From the rows below, select and copy every line that contains the string "Toggle". Case matters.

___

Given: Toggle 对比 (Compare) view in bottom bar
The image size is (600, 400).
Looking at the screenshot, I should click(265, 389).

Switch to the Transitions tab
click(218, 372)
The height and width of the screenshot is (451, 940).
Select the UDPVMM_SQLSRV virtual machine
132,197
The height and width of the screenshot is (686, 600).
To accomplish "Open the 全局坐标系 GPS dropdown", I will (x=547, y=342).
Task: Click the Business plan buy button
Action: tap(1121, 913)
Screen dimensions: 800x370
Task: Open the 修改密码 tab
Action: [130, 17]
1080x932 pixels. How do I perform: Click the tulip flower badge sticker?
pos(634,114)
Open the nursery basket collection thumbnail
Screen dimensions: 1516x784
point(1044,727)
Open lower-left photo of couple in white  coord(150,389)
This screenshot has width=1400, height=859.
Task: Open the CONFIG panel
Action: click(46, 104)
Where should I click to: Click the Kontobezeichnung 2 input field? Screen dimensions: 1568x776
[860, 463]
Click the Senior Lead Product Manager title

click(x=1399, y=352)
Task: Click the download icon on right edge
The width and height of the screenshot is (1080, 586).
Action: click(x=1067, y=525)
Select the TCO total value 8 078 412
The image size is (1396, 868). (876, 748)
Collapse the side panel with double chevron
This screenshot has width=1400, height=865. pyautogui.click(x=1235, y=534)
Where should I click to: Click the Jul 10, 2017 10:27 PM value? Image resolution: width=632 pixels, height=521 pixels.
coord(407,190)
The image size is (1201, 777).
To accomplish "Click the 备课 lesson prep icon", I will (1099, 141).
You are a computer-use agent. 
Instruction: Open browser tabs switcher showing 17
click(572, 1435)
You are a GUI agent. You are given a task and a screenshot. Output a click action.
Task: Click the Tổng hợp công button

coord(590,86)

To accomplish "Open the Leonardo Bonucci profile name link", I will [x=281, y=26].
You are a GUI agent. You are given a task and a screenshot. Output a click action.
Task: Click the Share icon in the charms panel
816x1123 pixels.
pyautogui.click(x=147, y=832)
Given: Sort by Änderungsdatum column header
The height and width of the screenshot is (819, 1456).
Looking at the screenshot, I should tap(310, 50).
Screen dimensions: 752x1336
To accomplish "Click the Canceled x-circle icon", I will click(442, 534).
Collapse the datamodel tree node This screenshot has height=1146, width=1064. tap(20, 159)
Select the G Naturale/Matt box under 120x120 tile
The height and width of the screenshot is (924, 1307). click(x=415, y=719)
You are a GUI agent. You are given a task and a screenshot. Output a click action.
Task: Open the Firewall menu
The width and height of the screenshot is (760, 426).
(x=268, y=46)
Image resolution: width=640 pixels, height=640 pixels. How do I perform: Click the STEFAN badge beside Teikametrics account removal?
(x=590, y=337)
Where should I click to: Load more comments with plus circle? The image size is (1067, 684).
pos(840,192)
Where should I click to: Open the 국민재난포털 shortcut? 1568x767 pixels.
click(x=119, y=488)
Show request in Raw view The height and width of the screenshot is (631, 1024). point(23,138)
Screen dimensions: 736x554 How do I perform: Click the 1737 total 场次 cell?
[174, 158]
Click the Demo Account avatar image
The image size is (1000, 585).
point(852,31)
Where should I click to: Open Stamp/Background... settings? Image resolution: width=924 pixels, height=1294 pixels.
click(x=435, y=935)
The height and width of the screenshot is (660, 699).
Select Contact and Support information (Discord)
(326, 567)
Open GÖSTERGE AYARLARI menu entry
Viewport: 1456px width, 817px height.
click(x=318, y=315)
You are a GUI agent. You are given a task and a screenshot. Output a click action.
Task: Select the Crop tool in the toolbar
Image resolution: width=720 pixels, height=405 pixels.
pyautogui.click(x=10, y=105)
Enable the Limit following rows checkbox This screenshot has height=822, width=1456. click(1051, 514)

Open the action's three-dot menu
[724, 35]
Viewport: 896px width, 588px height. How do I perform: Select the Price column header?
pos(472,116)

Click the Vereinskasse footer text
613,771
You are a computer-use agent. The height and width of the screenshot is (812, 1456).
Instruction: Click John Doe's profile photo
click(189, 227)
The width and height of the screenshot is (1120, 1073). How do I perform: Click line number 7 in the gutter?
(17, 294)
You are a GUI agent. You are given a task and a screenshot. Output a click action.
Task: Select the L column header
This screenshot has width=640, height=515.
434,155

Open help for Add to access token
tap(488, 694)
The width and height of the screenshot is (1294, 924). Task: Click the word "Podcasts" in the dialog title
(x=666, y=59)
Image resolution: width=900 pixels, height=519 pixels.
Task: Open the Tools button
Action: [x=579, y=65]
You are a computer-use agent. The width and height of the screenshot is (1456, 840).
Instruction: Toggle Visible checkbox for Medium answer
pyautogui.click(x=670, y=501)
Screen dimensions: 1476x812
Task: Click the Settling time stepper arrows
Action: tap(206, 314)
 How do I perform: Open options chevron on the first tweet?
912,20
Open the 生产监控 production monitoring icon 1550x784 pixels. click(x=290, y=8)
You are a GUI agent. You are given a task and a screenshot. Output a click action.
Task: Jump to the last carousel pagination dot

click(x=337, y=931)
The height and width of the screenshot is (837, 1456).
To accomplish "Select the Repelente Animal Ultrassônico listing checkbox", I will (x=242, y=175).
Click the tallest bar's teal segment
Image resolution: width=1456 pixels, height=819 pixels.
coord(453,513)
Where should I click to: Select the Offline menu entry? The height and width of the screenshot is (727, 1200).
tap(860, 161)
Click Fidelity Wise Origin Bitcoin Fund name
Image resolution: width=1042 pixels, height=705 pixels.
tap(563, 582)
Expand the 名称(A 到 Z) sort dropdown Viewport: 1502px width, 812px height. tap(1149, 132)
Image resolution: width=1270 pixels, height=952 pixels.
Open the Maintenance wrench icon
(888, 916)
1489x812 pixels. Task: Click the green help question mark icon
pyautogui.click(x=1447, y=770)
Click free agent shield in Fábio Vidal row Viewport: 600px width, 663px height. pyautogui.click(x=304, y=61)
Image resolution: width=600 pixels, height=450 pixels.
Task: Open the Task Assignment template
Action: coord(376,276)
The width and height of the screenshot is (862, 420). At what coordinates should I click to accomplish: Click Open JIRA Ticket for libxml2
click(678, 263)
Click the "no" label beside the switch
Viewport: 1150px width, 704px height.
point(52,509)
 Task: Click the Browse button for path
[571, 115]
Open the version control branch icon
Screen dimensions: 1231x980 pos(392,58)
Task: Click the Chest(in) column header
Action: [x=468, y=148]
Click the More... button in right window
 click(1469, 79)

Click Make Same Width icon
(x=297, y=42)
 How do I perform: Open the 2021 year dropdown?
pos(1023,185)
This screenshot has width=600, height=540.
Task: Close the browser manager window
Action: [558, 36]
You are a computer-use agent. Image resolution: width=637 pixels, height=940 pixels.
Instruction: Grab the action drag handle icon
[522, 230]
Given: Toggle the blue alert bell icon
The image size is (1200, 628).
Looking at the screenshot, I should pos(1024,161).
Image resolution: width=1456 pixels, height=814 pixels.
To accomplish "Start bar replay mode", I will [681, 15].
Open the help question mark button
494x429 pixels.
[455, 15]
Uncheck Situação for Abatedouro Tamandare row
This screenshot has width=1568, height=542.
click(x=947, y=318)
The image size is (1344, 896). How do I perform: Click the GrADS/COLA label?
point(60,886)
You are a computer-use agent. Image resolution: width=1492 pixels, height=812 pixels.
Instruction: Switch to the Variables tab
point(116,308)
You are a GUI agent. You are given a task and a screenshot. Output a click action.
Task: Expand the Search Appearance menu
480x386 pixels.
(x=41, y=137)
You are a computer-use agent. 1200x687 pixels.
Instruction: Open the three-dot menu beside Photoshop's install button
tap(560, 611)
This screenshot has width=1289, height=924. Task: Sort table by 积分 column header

___

■ Complete response:
Given: Toggle 对比 (Compare) view in bottom bar
Instruction: Toggle Visible checkbox for Medium answer
Given: Toggle the blue alert bell icon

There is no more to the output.